The biggest challenge I’ve been faced with so far this summer has definitely been getting the Bloom’s Taxonomy IRB ready for approval. Our study design isn’t perfectly fleshed out yet, so it’s been a struggle to find the right balance between being specific enough to get the IRB quickly approved and being vague enough that we have freedom to hone the details of our study design. I also needed to draft a lot of different types of technical documents that I've never dealt with before–interview and recruitment scripts, a study termination form and two different consent forms.

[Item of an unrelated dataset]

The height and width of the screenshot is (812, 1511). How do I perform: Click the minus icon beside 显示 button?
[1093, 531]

Last night I emailed all my drafts for the IRB to the rest of the research team so they can review everything. Getting that email sent off was definitely a good feeling. I’m really looking forward to the next stage of the project: doing a preliminary study where we'll have some people (probably some fellow REU students) try the activity we’re researching and get their feedback so we can hone our study design. I’ve never facilitated user experience testing before, so I think it will be another challenge but also a cool learning experience.

June 9

This week had it’s highs and lows. In both of the projects I’ve been working on, there are a lot of decisions to be made and a lot of unknowns. All the research I’ve done in the past was in my own way and on my own time, which I’ve realized has a completely different workflow than collaborating with faculty on a project that’s already been started. Before, if I got an idea for a new direction for my research I might just grab some coffee and spend all night exploring that line of research. The next day I’d have a completely different hypothesis… no-one knew and no-one cared. I’ve had to learn that in an actual, academic research project, there are deadlines to meet, meetings to plan, emails to write, and plenty of potential toes to step on. While it’s been an adjustment, I’m really thankful to be working with such an awesome group. I think things will get easier as our research questions are solidified, as well.

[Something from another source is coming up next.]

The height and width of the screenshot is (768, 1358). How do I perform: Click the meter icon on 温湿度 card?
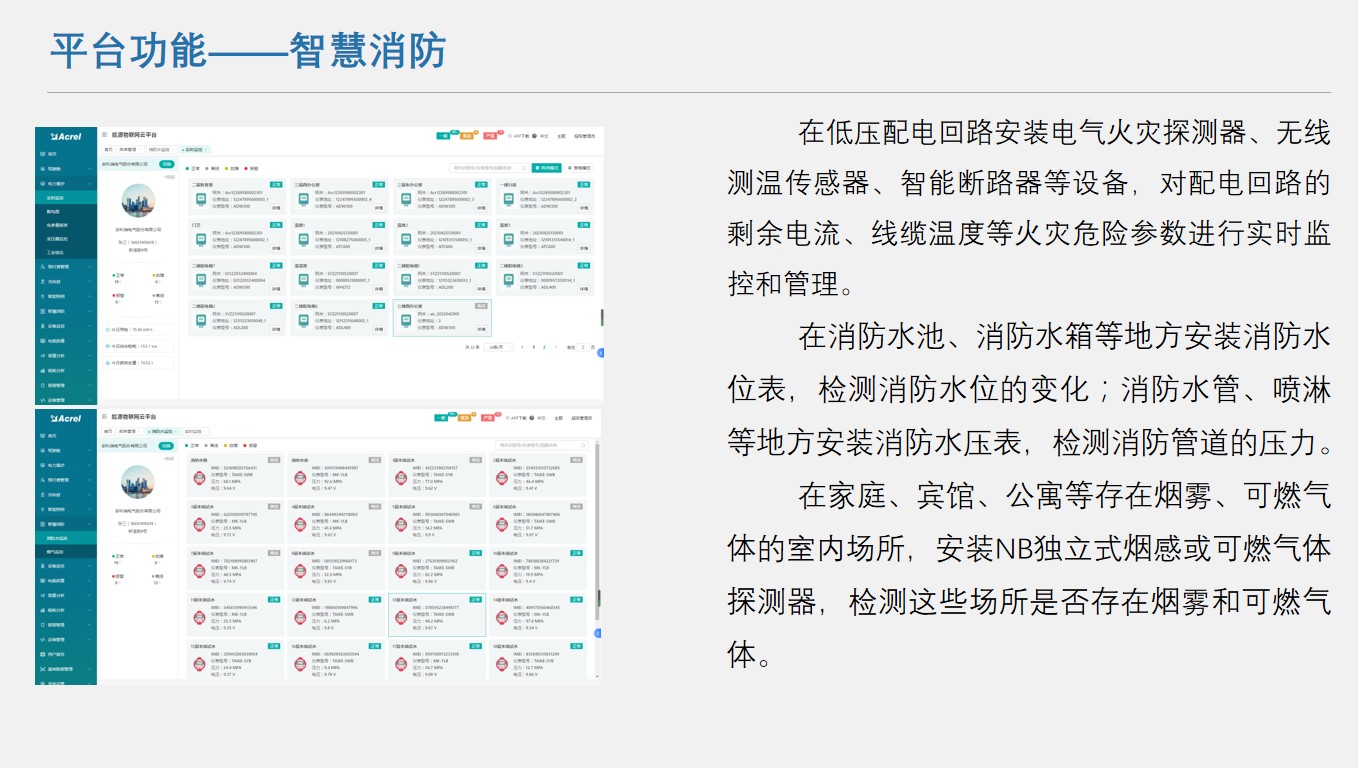pyautogui.click(x=304, y=280)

It’s been a good week, overall. Lot’s of micro-adventures playing pool, taking random walks, watching movies, meeting up with old friends and getting to know my new friends better. I’m really looking forward to going to the whitewater rafting center tomorrow.

June 2

My project investigates how we can encourage CS students to reflect on their learning process by interacting with a Bloom’s taxonomy matrix. Dr. Celine and Stephen already worked on a program that allows students to highlight the boxes of a Bloom’s taxonomy matrix representing the cognitive skills they utilized most in a given assignment. Right now, we are trying to design a study that makes use of this tool to encourage student’s self-reflection as well as to see if exposing students to each other’s reflections may have some benefits. One obstacle that we are facing is that the level of cognitive load required for this type of reflection to be significant may be too high for most students to willingly bear, which could potentially result in random selections and insignificant outcomes. Over the weekend, I want to research some possible ways to minimize this cognitive load and maximize students engagement with the Bloom’s taxonomy matrix.

This summer, I hope to learn how to review, analyze and write papers as well as how to design and conduct studies with proper methodology. I also hope to have some good times with the other REU students because it’s my first time living on campus so I can join in a lot more activities than I usually can as a commuter.